Well, if they give away prizes for originality, fresh thinking and initiative, Caloundra boating enthusiast and boat builder Mike jessop would almost certainly take home the prize.
Mike is the epitome of the small, struggling boat builder fighting to develop an unusual product against a sea of mediocrity and indifference.
What makes Mike's Oceancraft different, and the fundamental reason he's survived so long in a very difficult industry, is simple: his Oceancraft work, and a steadily growing group of owners swear by 'em.
There is no doubt whatsoever that the fundamental principle of this design concept, whilst as ugly as sin, overrides aesthetics with the sheer excellence of its performance.

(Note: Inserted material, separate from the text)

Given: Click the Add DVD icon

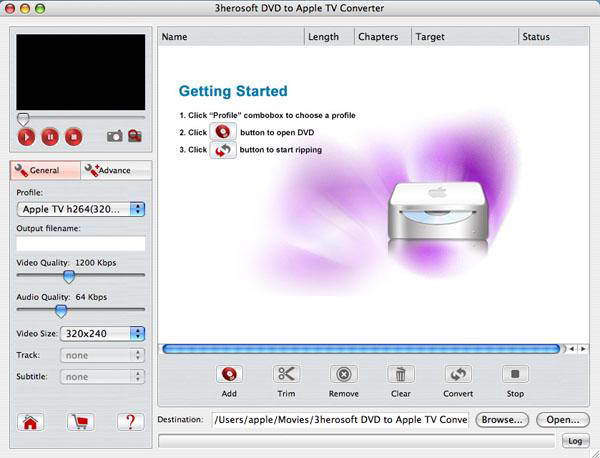Looking at the screenshot, I should 229,374.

And make no mistake - these Oceancraft are amazingly well performed at virtually everything except appearance.
That's probably a bit unfair really, because Mike's not setting out to build a Haines Signature, is he? Indeed, Mike also epitomises the great virtue of aluminium boat building ie, to take a superbly ductile material and wring its neck to produce shapes and craft that would defy the best fibreglass and wooden boat builder. Mike Jessop has probably done more than most boat builders to work with aluminium to such an extent that he's created a product that utilises all the best features of this material, and abandons all pretence at being anything other than what it is - a 100% effective, utilitarian workboat.
Recently, he rang to let us know that the 6.Om boat was finished and he was powering it with a 70hp 2-stoke Tohatsu.
"Would we like to take it for a run?" he asked. It took a month or two to bring everything together, but we're very glad we did, because this is a boat that deserves much wider exposure than it's had. Sure, it's obviously not for everybody, but there's a growing charter and commercial world out there where this boat has enormous application and potential.
As long term readers will remember, back to the years 1999-2000, F&B ran the extremely successful project boat "Shutterbug" which was a genuine 7.2m Ocean Cylinder and of course a much more sophisticated craft than this, but the principle nevertheless was exactly the same, albeit coming from a different direction.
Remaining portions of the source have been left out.